I've been participating in a series of lively conversations over at the Transitional Genealogist's Forum on RootsWeb about source citations and I highly recommend the site for those like my who are moving from genealogy hobbyist to genealogy professional. There is even a RSS feed for those who want to follow the conversation in their blog reader.
I wanted to share one trick that I've developed in citing my sources and linking the digital images for those citations. In summary, it involves editing the metadata comments of the image and adding the source citation. This way, if I share the image with a fellow researcher, they can get the source citation automatically and I don't need to send it separately or my entire research log.
Here's how I've done it:
1. Create the source citation. I do this in my research log.
2. Highlight the source citation text, right-click with the mouse (or press F10) and from the Shortcut Menu and select Copy.
3. Go to the saved digital image in Windows Explorer.
4. Select the image and with the mouse, right-click and select Properties. Then select the Details tab.
5. Click in the Comments field and then right-click and select Paste. The source citation text from the research log will appear.
6. Click OK. The source citation is now embedded into the image properties.
© 2010, copyright Thomas MacEntee
7 comments:
Great idea. Thanks for the tip!!
3 questions: Does this carry through when you email an image? Does the citation survive when you burn it to disk and mail the disk to someone or try to retrieve it from a backup? What happens when the people you share the image with use a different operating system?
JL:
I just ran a test and emailed the image with the embedded properties to a friend. They reported that the Comments field was intact with my source citation.

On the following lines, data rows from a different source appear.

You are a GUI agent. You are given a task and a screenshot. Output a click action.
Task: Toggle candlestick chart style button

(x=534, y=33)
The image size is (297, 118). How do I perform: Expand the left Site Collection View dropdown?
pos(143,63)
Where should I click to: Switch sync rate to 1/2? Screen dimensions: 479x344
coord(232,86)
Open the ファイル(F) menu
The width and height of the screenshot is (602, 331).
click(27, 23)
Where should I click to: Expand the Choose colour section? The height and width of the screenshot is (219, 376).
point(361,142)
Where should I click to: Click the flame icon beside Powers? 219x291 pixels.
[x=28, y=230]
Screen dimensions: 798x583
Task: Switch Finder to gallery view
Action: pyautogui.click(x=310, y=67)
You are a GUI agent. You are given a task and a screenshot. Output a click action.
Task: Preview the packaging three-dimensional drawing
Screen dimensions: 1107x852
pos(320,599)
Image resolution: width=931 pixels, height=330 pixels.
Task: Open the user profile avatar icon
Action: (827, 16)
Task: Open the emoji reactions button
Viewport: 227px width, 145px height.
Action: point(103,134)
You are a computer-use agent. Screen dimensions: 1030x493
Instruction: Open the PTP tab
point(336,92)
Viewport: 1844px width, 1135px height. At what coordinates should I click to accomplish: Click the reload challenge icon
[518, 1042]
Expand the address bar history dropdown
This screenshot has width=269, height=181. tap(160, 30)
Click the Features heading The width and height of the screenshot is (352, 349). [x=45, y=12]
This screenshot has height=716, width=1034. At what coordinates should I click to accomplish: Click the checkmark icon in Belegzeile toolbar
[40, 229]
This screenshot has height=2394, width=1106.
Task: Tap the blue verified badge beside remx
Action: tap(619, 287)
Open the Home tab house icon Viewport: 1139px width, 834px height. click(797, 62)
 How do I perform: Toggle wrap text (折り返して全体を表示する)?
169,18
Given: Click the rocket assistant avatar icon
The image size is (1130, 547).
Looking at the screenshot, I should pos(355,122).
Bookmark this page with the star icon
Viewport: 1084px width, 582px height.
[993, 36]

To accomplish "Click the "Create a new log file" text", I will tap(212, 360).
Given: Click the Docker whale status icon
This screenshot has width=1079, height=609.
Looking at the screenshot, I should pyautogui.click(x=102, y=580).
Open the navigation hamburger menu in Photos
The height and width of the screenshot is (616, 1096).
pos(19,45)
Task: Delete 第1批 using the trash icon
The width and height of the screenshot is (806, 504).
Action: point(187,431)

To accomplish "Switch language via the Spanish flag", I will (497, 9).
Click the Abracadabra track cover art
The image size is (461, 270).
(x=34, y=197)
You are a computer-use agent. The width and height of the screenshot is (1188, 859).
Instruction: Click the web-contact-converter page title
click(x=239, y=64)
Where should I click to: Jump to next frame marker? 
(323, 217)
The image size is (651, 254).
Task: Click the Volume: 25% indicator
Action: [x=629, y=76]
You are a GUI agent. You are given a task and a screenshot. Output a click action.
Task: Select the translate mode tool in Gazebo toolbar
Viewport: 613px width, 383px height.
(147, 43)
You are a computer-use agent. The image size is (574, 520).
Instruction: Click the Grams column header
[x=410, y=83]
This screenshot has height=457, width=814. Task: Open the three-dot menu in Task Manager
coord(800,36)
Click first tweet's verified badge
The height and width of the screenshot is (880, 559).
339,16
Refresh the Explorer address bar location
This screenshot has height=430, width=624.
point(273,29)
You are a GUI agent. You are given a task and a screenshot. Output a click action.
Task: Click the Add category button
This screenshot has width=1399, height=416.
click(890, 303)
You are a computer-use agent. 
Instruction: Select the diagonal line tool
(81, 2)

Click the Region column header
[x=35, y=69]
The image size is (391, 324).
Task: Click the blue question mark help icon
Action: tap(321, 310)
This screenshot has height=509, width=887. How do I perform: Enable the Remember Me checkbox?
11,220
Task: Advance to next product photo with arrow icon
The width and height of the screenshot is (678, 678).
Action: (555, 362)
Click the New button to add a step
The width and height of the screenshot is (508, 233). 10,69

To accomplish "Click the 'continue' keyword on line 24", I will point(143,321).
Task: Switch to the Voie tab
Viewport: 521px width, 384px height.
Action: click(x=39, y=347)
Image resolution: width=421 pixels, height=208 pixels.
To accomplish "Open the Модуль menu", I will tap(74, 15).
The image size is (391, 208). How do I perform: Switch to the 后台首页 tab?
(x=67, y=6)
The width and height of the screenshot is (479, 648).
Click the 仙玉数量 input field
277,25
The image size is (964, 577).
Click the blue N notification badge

I assume the same would happen then in copying the image to a flash drive or burning to a CD.
I am not certain as to the different operating systems - I will entail the help of one of my Mac friends.
I have heard from people who use Windows File Properties for annotating photos that this does NOT carry through onto disk but I haven't tried it myself. I recommend IPTC for photo annotation.
This could be extremely helpful. Thanks Thomas! We all will be light years ahead due to your excellent teaching skills and willingness to share what you've learned.
Good questions by JL too.
Thanks, Thomas ~ Great Tip!
~C
Once I figured this out, I tried an upload to Picasa, to see if the imbedding would remain for photos used on my blog. Sadly, as far as I could tell, the imbedded data did not upload. Course, it could be there and I don't know where to look for it, but a properties right click did not show any imbedded data.